Segment Start: Data supplied

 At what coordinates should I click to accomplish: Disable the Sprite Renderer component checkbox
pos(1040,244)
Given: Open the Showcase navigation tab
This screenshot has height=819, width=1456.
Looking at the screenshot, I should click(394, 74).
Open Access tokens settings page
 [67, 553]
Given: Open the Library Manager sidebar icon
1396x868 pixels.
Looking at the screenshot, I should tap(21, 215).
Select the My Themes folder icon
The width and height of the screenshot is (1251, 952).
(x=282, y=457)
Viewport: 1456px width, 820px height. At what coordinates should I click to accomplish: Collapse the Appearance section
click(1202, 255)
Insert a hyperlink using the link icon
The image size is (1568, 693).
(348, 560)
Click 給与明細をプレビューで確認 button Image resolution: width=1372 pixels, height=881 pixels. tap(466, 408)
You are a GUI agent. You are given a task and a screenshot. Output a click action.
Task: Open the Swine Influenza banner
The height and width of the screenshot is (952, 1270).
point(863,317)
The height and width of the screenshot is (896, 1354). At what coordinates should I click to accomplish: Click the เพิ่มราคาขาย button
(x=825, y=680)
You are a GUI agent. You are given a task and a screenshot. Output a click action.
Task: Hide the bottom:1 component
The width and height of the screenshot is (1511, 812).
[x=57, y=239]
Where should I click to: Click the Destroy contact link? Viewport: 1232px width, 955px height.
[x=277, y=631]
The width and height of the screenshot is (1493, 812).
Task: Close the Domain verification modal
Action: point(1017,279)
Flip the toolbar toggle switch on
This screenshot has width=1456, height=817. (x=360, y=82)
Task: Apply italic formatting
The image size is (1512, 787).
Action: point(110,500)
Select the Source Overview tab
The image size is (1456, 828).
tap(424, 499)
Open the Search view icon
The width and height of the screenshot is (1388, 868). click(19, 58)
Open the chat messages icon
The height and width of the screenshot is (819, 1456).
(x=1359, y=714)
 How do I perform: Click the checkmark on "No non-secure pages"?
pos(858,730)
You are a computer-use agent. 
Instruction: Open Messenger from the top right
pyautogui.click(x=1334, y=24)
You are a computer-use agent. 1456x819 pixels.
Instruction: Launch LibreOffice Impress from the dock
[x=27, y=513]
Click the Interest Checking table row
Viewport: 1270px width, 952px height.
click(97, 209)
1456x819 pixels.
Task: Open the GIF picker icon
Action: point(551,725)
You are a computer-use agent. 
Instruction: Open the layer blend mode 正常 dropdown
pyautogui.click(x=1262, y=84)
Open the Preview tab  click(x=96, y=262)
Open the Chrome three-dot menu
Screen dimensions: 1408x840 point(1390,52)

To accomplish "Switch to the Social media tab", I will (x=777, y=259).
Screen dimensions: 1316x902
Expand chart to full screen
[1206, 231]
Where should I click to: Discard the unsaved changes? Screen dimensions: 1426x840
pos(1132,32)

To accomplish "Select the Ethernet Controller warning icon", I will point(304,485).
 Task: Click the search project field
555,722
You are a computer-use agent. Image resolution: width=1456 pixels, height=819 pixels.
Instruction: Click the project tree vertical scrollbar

Segment End: Data supplied

Assignment>
Exactly and exclusively, repeat the lines from the line that contains "Instruction: Open Messenger" through the end of the records, both ends included.

Problem solution>
Instruction: Open Messenger from the top right
pyautogui.click(x=1334, y=24)
You are a computer-use agent. 1456x819 pixels.
Instruction: Launch LibreOffice Impress from the dock
[x=27, y=513]
Click the Interest Checking table row
Viewport: 1270px width, 952px height.
click(97, 209)
1456x819 pixels.
Task: Open the GIF picker icon
Action: point(551,725)
You are a computer-use agent. 
Instruction: Open the layer blend mode 正常 dropdown
pyautogui.click(x=1262, y=84)
Open the Preview tab  click(x=96, y=262)
Open the Chrome three-dot menu
Screen dimensions: 1408x840 point(1390,52)

To accomplish "Switch to the Social media tab", I will (x=777, y=259).
Screen dimensions: 1316x902
Expand chart to full screen
[1206, 231]
Where should I click to: Discard the unsaved changes? Screen dimensions: 1426x840
pos(1132,32)

To accomplish "Select the Ethernet Controller warning icon", I will point(304,485).
 Task: Click the search project field
555,722
You are a computer-use agent. Image resolution: width=1456 pixels, height=819 pixels.
Instruction: Click the project tree vertical scrollbar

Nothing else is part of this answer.